Jakarta, IDN Times - Dugaan praktik korupsi yang terjadi di Kementerian Agama bukan sekali ini terjadi. Sebelumnya, di tahun 2014, Menteri Agama Suryadharma Ali juga tersangkut kasus korupsi dana ibadah haji. Ia kini tengah menjalani vonis 10 tahun penjara di Lapas Sukamiskin.
Walaupun belakangan, Suryadharma ikut gerbong rombongan napi kasus korupsi lainnya yang ramai-ramai mengajukan Peninjauan Kembali (PK) ke Mahkamah Agung.
Kini, seolah deja vu, Menteri Agama Lukman Hakim Saifuddin diduga kuat turut tersandung kasus rasuah. Bedanya kali ini menyangkut praktik jual beli jabatan. Pertanyaan pun muncul di benak publik, ada apa dengan Kementerian Agama? Bukan kah sebagai institusi yang mengelola agama di Tanah Air, mereka seharusnya memiliki integritas paling tinggi? Bahkan, Wakil Ketua KPK, Laode M. Syarif mengatakan seharusnya lembaga antirasuah merujuk ke Kementerian Agama soal penerapan integritas.
Indonesia Corruption Watch (ICW) memiliki jawabannya. Menurut peneliti ICW, Donald Fariz, banyaknya pihak yang ingin cawe-cawe di Kemenag, lantaran anggaran yang diberikan sangat besar.
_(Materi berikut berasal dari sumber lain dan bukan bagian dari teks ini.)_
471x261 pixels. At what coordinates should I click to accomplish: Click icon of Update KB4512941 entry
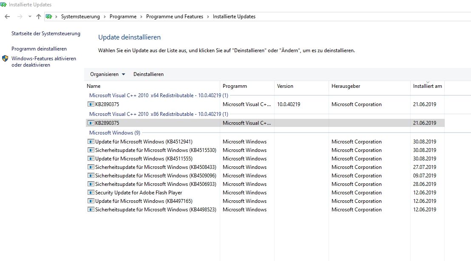[91, 142]
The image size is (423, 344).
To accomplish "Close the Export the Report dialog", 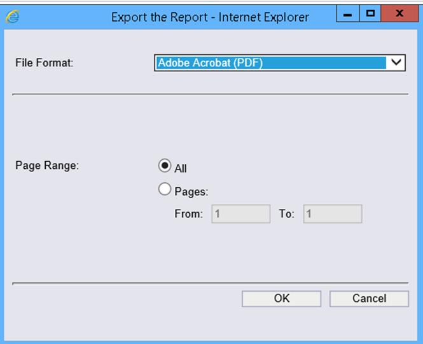I will (x=399, y=13).
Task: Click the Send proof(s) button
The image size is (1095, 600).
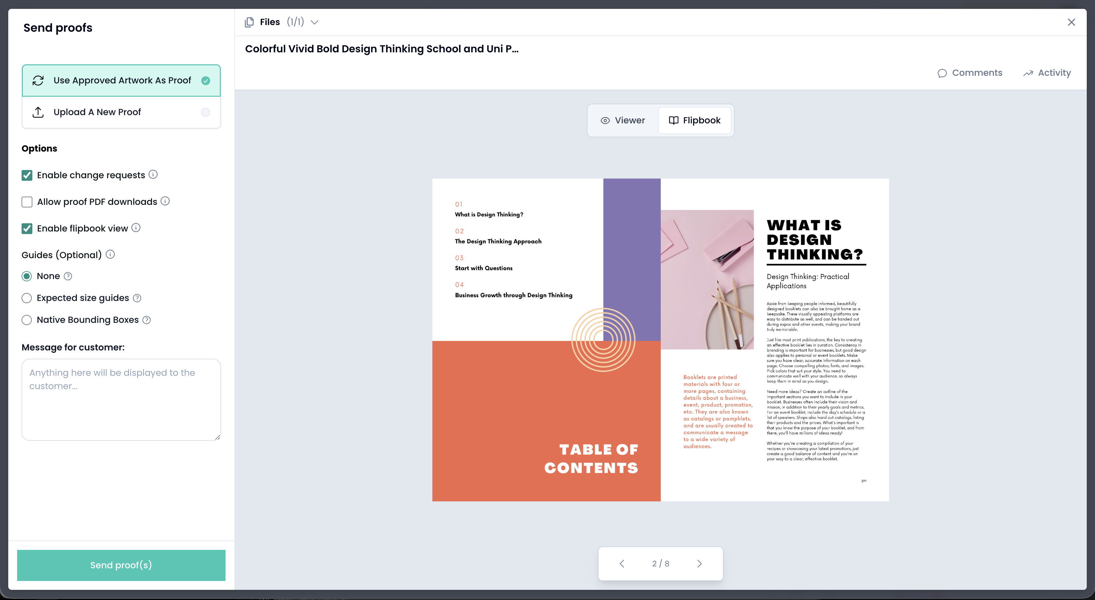Action: click(x=121, y=565)

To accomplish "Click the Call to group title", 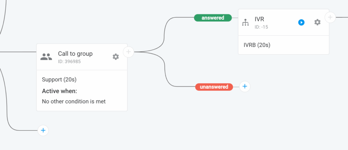I will coord(75,54).
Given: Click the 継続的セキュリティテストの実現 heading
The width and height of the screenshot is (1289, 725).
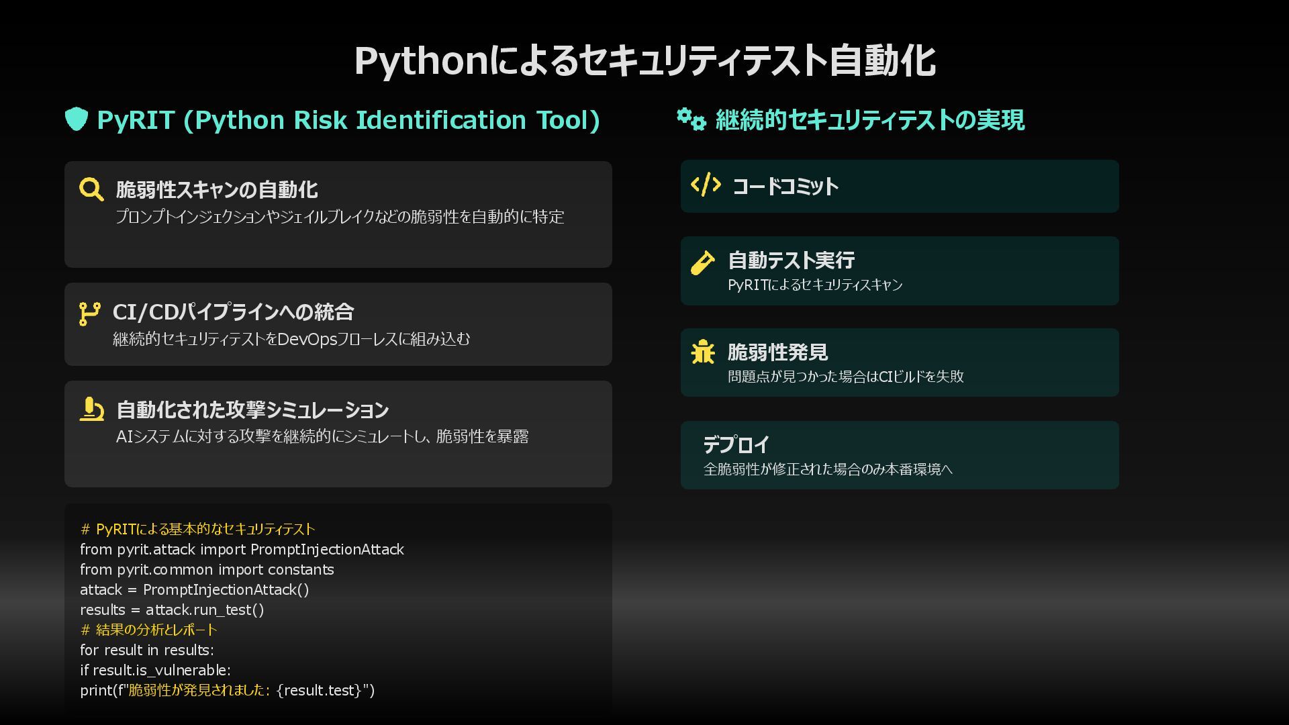Looking at the screenshot, I should pyautogui.click(x=869, y=120).
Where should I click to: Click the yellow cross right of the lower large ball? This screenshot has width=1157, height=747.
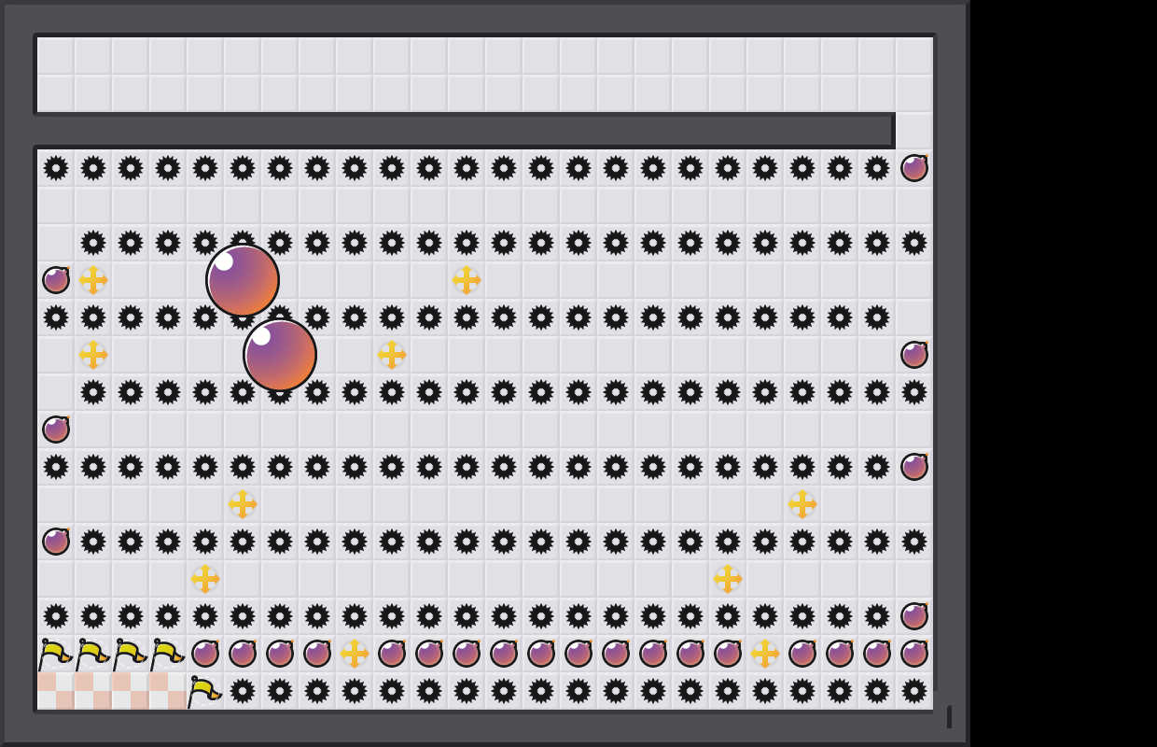[x=392, y=355]

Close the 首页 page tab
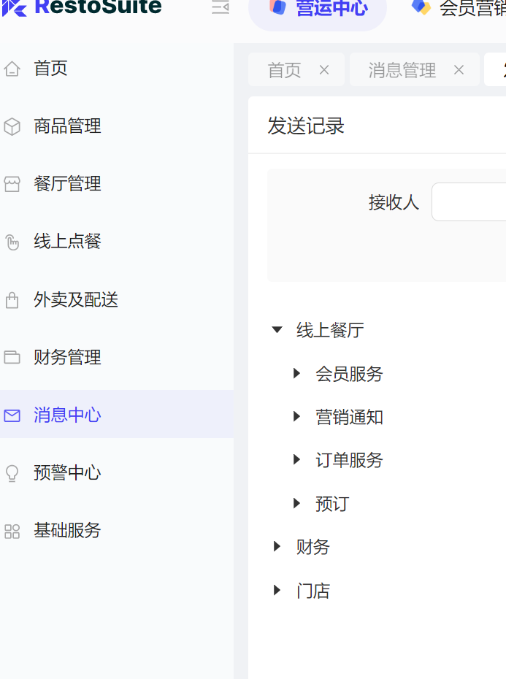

"Rp62,1 triliun anggaran yang diberikan oleh negara di tahun 2019 untuk Kementerian Agama. Hal itu tentu menggiurkan bagi politisi tertentu untuk menguasai Kemenag. Ini menjadikan Kemenag sebagai Kementerian keempat yang anggarannya terbesar setelah Kementerian PUPR, Kementerian Pertahanan dan Polri," kata Donald ketika berbicara di program Mata Najwa yang tayang di stasiun Trans 7 pada Rabu malam (20/3).
Itu sebabnya banyak pegawai yang berlomba-lomba untuk menduduki posisi tertinggi di Kemenag. Bahkan, menurut mantan Inspektur Jenderal di Kemenag, Mochammad Jasin, orang rela membayar hingga miliaran untuk menjadi seorang Kepala Kanwil di provinsi. Wah, gimana ceritanya ya?
1. Tarif untuk menjadi Kepala Kanwil di provinsi mencapai Rp2 miliar - Rp3 miliar
Cerita yang disampaikan oleh mantan Inspektur Jenderal Kemenag, Mochammad Jasin sangat mengejutkan. Ia menyebut peran aktif ketua umum parpol untuk sowan ke kementerian di mana kadernya duduk sudah mulai terjadi pada 2016 lalu. Sayangnya, ketika itu, Jasin tidak bisa lagi melakukan fungsi pengawasannya karena sudah diminta mundur oleh Menteri Agama Lukman Hakim Saifuddin.
Menurut Jasin, ketika itu berkembang rumor untuk menjadi Kepala Kanwil harus menyiapkan uang sebesar Rp2 miliar - Rp3 miliar.
"Itu range tarif kalau di daerahnya tidak banyak sekolah atau madrasah negeri. Ada juga yang dibanderol sampai 4 (Rp4 miliar). Karena kanwil itu kan posisinya nomor satu di provinsi yang impactnya bisa sampai ke bawah," kata Jasin di program yang sama.
Ia mengaku semula tidak percaya dengan rumor tersebut. Namun, setelah terjadi tangkap tangan yang dilakukan KPK, barulah Jasin yakin apa yang ia dengar sebelumnya bukan sekedar rumor.